L’histoire : Cœur d’Acier est mort et Newcago est libre. La disparition du tyran aurait dû rendre la vie plus simple, et pourtant David se pose des questions. Mais personne à Newcago ne peut lui offrir de réponses… C’est à Babylon Restored, autrefois Manhattan, gouvernée par la mystérieuse Épique Regalia, qu’il peut espérer les trouver. Se rendre dans une ville oppressée par un nouvel Épique despote est une entreprise délicate, mais David est prêt à courir le risque. Parce que tuer Cœur d’Acier a laissé un trou dans sa vie, à l’endroit où sa soif de vengeance se nichait autrefois. Ce manque a été comblé par une autre Épique : Brasier, que les Redresseurs ont un jour connue sous le nom de Megan. Et David est prêt à se lancer dans une quête plus dangereuse encore que son combat contre Cœur d’Acier pour la retrouver.

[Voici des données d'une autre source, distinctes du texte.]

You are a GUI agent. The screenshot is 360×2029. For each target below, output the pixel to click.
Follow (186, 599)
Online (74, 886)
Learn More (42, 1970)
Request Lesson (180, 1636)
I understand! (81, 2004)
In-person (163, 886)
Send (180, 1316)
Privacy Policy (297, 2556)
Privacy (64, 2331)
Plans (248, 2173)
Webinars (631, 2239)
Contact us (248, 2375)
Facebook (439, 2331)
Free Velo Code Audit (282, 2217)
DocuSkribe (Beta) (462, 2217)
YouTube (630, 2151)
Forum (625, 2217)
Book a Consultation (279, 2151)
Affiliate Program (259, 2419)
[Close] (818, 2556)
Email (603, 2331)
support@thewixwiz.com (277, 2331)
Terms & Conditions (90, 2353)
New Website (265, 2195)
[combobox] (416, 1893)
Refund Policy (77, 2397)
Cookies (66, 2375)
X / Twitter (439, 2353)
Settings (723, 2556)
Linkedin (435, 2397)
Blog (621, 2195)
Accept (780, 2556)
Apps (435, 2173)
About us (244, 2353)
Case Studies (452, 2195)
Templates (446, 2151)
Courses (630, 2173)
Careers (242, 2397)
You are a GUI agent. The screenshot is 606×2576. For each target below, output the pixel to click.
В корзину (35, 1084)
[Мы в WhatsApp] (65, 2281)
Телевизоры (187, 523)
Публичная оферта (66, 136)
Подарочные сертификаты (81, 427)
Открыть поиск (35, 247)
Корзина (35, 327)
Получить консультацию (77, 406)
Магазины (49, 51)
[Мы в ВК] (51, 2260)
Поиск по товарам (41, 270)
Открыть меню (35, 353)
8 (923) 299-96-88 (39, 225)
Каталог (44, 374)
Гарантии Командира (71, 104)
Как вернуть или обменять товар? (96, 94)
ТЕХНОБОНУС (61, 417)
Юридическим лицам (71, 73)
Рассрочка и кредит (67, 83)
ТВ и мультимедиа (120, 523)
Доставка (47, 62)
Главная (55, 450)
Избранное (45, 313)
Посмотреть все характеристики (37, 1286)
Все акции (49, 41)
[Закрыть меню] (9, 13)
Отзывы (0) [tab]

Mon avis : Flamme ! MAIS POURQUOI L’AI-JE LU AUSSI VITE ?! Et pourquoi, POURQUOI la suite n’est-elle pas encore sortie ? Je ne peux plus. Brandon, toi et moi, c’est du sérieux, tu le sais… ALORS FAIS UN EFFORT ET ÉCRIS, DIDIOU ! Trêve de plaisanteries : Livresse me l’avait dit, et cela s’est vérifié. Ce deuxième tome est encore plus CANON que le premier, tant dans la déferlante d’émotions qui ne manquera pas de vous submerger que dans l’intensité de l’action, rendant le bouquin simplement INLÂCHABLE. Voilà. Quoi, vous en voulez encore ? Gourmands !
Pour nos petits amis n’ayant pas encore lu le premier tome, permettez-moi de faire un résumé relativement abscons : si le premier tome se déroulait à Newcago, nous embarquons avec celui-ci pour Babilar, alias Babylon Restaurée, anciennement connue sous le charmant nom de… Manhattan. Babilar, donc, envahie par les eaux depuis que Calamité a entaché le ciel, où règne une atmosphère des plus… Étranges. Regalia, une Épique extrêmement puissante, y siège en maitre, contrôlant les eaux et les hommes à parts égales. Si le calme est manifestement revenu en ville, ses mains tâchées de sang comptent par dessus tout : pour les Redresseurs, il faut à tout prix l’empêcher de nuire à nouveau. Même si cela implique de se confronter aux démons de chacun…
… Je le dis et le répète : ce mec est un génie ! Il navigue d’un roman à un autre, d’un univers à un autre avec une aisance incroyable, insufflant toujours à ses récits une force palpable. On est happé, simplement, par ses romans, qui se vivent plus qu’ils ne se lisent. J’avais eu un coup de cœur pour Cœur d’Acier (c’est à se demander comment le contraire pourrait arriver), je réitère avec Brasier : coup de cœur oui, et doublé d’une tragique panne de lecture une fois refermé : je me sens toujours orpheline, en quittant l’un de ses romans. Qui plus est quand je m’attache plus que de raison à ses personnages, qui plus est quand il réduit mon cœur à une masse informe palpitant follement, à la merci de ses moindres caprices d’auteur. Oui ! Je n’ai plus aucune barrière quand il s’agit de B.S., et l’assume totalement. FAITES DONC CE QUE VOUS VOULEZ DE MOI ! 😭
Enfin, passons. Ce deuxième tome… Fiou ! Quelle atmosphère ! Quelle ambiance ! Bien sûr, le premier opus nous laissait sur des charbons ardents. Et celui-ci gagne encore en intensité : ayant pris une toute autre tournure depuis Newcago, le combat des Redresseurs contre la violence des Épiques n’en est que plus dangereux. Et ce d’autant plus qu’ils les comprennent de mieux en mieux, eux et… Leurs faiblesses. Les révélations pleuvent, et notre inconscient s’affole : où donc l’auteur nous entraine-t-il ? L’action est, comme toujours, menée tambour battant : aucun instant de répit n’est à signaler, rendant toute pause bien délicate. Comment, vous espériez le savourer ? Impossible, mes chers petits, IMPOSSIBLE ! Brasier se dévore, et c’est comme ça. Vous en voulez plus ? Nous sommes deux, veuillez bien le croire.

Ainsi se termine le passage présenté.